2007 Toronto International Film Festival - Film Reception

Film Reception

Critical favourites included No Country for Old Men, The Diving Bell and the Butterfly and 4 Months, 3 Weeks and 2 Days which were equally well received at the Cannes Film Festival, plus the Joy Division biopic Control which, along with the eponymously titled documentary on the band, Joy Division, was picked up by The Weinstein Company. Peter Howell of the Toronto Star named Sidney Lumet's Before the Devil Knows You're Dead a major Oscar contender. The audience favourite, David Cronenberg's Eastern Promises, won the top prize at the festival. The New York Times pointed out that two previous winners had gone on to win Best Picture Oscars.

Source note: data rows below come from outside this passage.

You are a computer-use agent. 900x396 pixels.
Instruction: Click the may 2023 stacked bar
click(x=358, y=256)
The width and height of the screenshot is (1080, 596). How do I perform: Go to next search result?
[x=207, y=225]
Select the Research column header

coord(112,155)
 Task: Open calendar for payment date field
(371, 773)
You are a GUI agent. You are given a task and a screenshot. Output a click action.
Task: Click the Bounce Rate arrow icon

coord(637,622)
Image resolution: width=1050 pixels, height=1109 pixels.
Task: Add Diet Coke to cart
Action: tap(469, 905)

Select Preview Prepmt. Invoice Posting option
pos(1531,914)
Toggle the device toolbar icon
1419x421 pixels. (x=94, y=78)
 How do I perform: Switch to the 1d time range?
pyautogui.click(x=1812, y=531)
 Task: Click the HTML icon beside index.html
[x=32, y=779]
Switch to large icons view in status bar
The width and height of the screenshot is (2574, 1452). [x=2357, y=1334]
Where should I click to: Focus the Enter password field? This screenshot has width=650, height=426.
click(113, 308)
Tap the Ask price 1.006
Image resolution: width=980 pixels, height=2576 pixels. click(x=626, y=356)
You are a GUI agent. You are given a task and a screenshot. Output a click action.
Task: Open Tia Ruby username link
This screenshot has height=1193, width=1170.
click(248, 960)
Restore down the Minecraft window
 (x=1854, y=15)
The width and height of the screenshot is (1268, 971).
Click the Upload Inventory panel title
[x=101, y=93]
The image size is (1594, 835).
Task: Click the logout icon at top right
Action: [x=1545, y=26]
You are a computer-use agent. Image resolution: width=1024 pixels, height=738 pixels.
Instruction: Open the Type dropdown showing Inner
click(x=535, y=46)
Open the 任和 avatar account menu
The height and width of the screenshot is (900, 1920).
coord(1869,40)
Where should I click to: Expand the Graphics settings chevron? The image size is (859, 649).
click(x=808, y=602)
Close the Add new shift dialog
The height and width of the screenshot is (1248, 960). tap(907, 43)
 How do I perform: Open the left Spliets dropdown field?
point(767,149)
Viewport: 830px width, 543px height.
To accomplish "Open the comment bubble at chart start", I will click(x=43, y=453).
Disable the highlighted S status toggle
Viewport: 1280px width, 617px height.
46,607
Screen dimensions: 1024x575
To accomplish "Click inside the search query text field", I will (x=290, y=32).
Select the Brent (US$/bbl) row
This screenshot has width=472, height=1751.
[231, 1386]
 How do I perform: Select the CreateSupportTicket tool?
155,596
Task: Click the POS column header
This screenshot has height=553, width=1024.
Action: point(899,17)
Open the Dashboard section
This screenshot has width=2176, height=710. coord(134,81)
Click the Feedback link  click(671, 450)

Highly-discussed but divisive films among the public and critics include comedies Juno and Margot at the Wedding, the Bob Dylan biopic I'm Not There and Brian De Palma's Iraq War documentary Redacted. Films expected to stir controversy for their transgressive sexual content, such as Ang Lee's Lust, Caution, Alan Ball's Nothing Is Private and Martin Gero's Young People Fucking, did divide audiences but without fanfare. The Assassination of Jesse James by the Coward Robert Ford and Across the Universe both won their share of supporters despite previous reports of shooting delays and director-studio clashes.